I'm interested in all natural numbers, that are the sum of pariwise different prime numbers. For example 10 is such a number, since
$10 = 7 + 3$
My suspicion is that almost every natural number is the sum of pairwise different prime numbers. Actually by my pen & paper calculations, I did not find a natural number larger than 6 that is not such a sum, but I did not calculate much, so maybe there are even small numbers that are not a sum of pairwise different primes.

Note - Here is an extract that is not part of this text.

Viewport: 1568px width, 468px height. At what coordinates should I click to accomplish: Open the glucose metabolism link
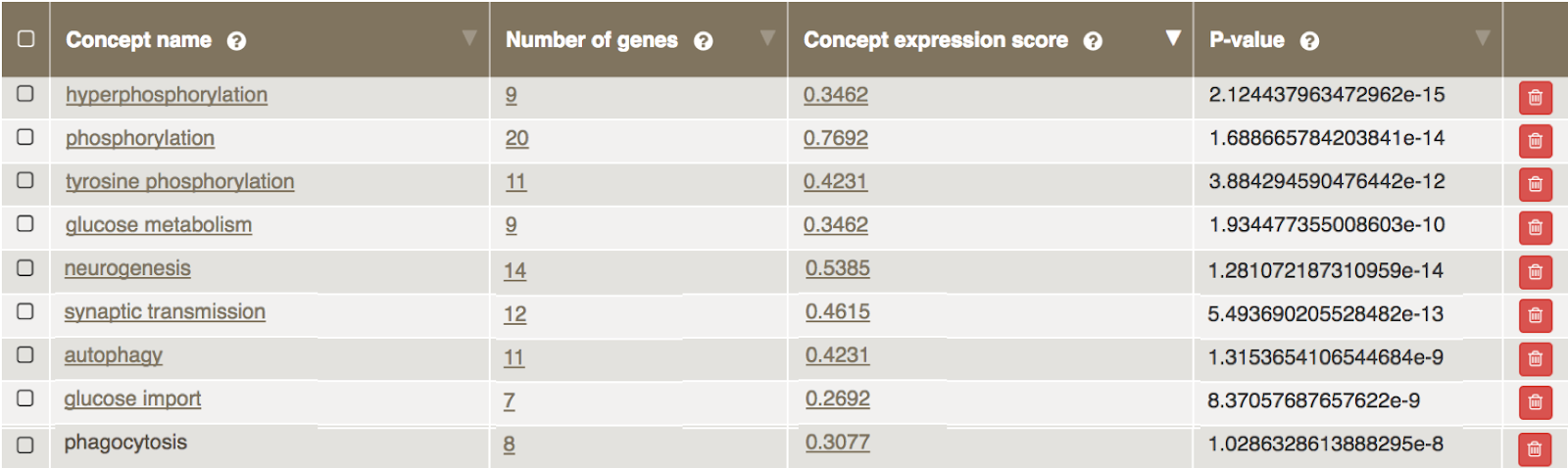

So my questions are these:
Is there any natural number larger than 6, which is not the sum of pairwise different primes? If not, any idea how to prove this?
And what's about the natural numbers, that are the sum of at least n natural prime numbers, with $n \in \mathbb{N}$? Is there any knowledge about these numbers?
Regards,
S. M. Roch
Edit: I'm sorry, I forgot to say for my first question, that I also accept the sum of not only two prime numbers. So for example
$20 = 11 + 7 + 2$
is also such a sum, and for every prime number the number is its sum itself.
Best Answer
A sketch of a proof:
For sufficiently large $N$, the Prime Number Theorem guarantees a prime $p$ between $N/2$ and $N-6$, $N/2\lt p\lt N-6$. This implies $6\lt N-p\lt N/2\lt N$, so strong induction tells us $N-p$ is the sum of distinct primes, $N-p=p_1+p_2+\cdots+p_n$ with $p_1\lt p_2\lt\cdots\lt p_n$. But $N-p\lt N/2\lt p$ tells us these primes are all less than $p$. Thus $N=p_1+p_2+\cdots+p_n+p$ with $p_1\lt p_2\lt\cdots\lt p_n\lt p$.
Note, Bertrand's postulate, which guarantees a prime between $N/2$ and $N$, isn't quite good enough. E.g., the only primes between $17/2$ and $17$ are $11$ and $13$, and neither $17-11=6$ nor $17-13=4$ can be written as a sum of distinct primes.